Ask me what some of my favorite albums are and you’ll get a short list of ones that I would make it to the desert island with me – Tattoo You by The Rolling Stones, Beauty and the Beat by The Go-Go’s, Kings of the Wild Frontier by Adam and the Ants. I know these records up and down, and I never get tired of them.
But ask me about important records, ones that take me back to a time and a place, ones where when I see the cover of them a smile comes across my face . . . that’s another story.
Many of those records looked something like this.
And this for the lighter, easy-listening moments in your life.
And especially this.
I loved my K-tel record collection.
K-tel records were the original “Now, That’s What I Call Music” compilation albums of the greatest (and maybe not so greatest) hits of the time, the company has been cranking out records since the 1960s.
Besides having amazing hit singles, K-tel also had amazing television commercials.
The joy of these albums was the insane variety of music that was on each and every one of them. Hard rock, soft rock, pop hits, and instrumentals; sometimes they even snuck a country song on there.
These records were sold at record stores as well as drug stores; I have vivid memories of walking up to Woolworth’s with my grandmother and buying one.
One year I purchased this:
Talk about an important album . . . oh my God. The Who, The Police, and The Go-Go’s? And I’d never heard Devo’s cover of Working in a Coal Mine. Throw in Rapture by Blondie and a little Hall and Oates, and you’ve got vinyl magic.
And variety! Where else could The Commodores hang out with The Moody Blues?
This record was so important to me that I couldn’t get the cover out of my head. I even considered getting the guy holding the two lightning bolts as a tattoo (don’t worry, I didn’t) or the music out of my head . . . even as an adult. I have often wished hard that I hadn’t purged it from my collection.
So I got a new copy of it. And now it lives in a place of honor. It’s music and art, all in one, hanging in our guest bedroom.
Thanks K-tel records, for the greatest hits soundtrack of my youth.
July 24, 2015
Yes! I was a huge fan of these albums as well. It started early for me as I had all of the commercials for these collection albums from all genres memorized and would recite them verbatim as a youngster.
Now, I search the web or a record store (if you can find one) often for these treasures. When I find one of my favorites, it’s like striking gold.
By the way, your guest bedroom looks totally awesome!
July 27, 2015
There’s even a Doc about Phillip Kives and His K-Tel empire titled “As Seen On TV!: The K-Tel Story”,now on You Tube,in 3 Parts!

# # # # # # #

Task 1 — In the K-tel records post, at which store does the author remember buying one of these albums with their grandmother?
Task 2 — Extend the K-tel records post beyond its final comment, which mentions the documentary about Phillip Kives.

Collected data entries
# # # # # # #

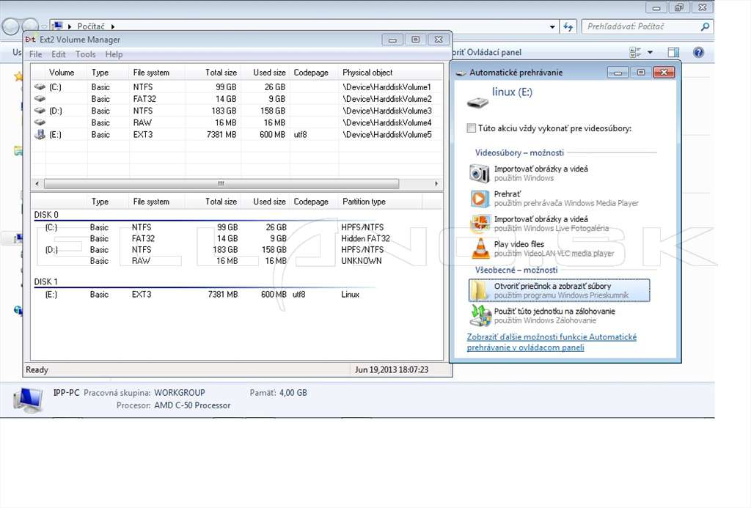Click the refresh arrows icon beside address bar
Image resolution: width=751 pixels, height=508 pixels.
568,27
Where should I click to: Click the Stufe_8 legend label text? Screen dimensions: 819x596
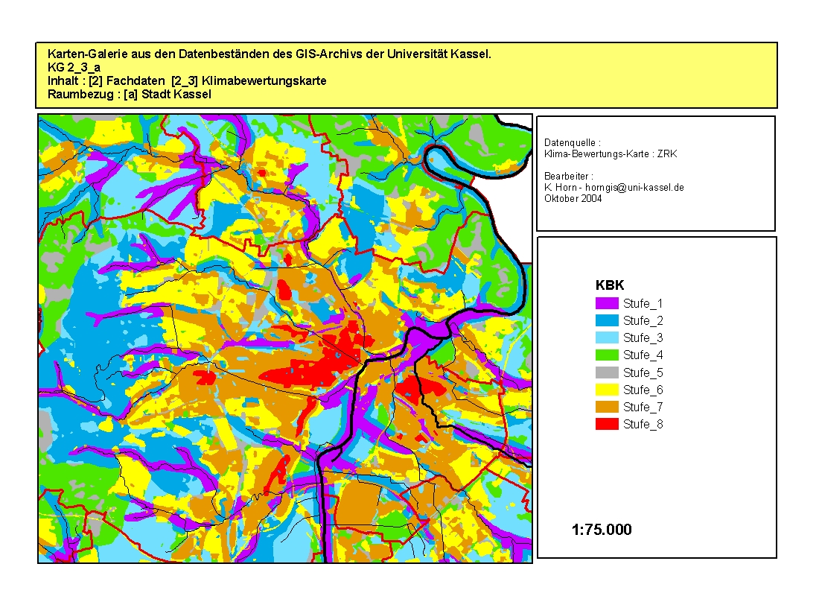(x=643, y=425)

# # # # # # #

Response box 1 — Woolworth's.

Response box 2 —
July 30, 2015
In a fit of boredom some time back, I’ve ended up “reproducing” many of these K-Tel albums with my MP3 and CD collection. With a quick Google search of album titles and covers, I took the short/single versions of most songs, put them in the original K-Tel order, download the cover and stick it up into my Itunes and revamp some of those days when all I collected were those K-Tels. My two favorites had always been that Radio Active album, and Rock 80’s.
Great article. Thanks for sharing.
July 30, 2015
What an awesome idea!!! You should post the playlists to spotify!
August 5, 2015
Loved this post, I loved k tel
And, I noticed the abba poster in the guest bedroom. Abba was the compromise music with my mom lol
January 5, 2016
Dearest Lori thank you so much for thisoffering of information. I’m a soft-hearted guy who became completely lost in daydreams while somewhat hiding under my parents dinner table with huge headphones on, listening to some of the K-tel vinyl albums. We only had a few, two of which I still remember; “Star Power” and “Full Tilt”, like you example above.
I’m 47 now so you know what that means— I was a junior high kid and younger when those albums came out, which for some reason is an age looked at as embarrassing, awkward or foolish from those who don’t slow down and think. I think that age is the cross roads bewteen when your senses are magnifying everything while adult hormones and fresh uncluttered brain cells are starting to concentrate. This makes an elixer in your mind that helps you effortlessly get swept up in the moment.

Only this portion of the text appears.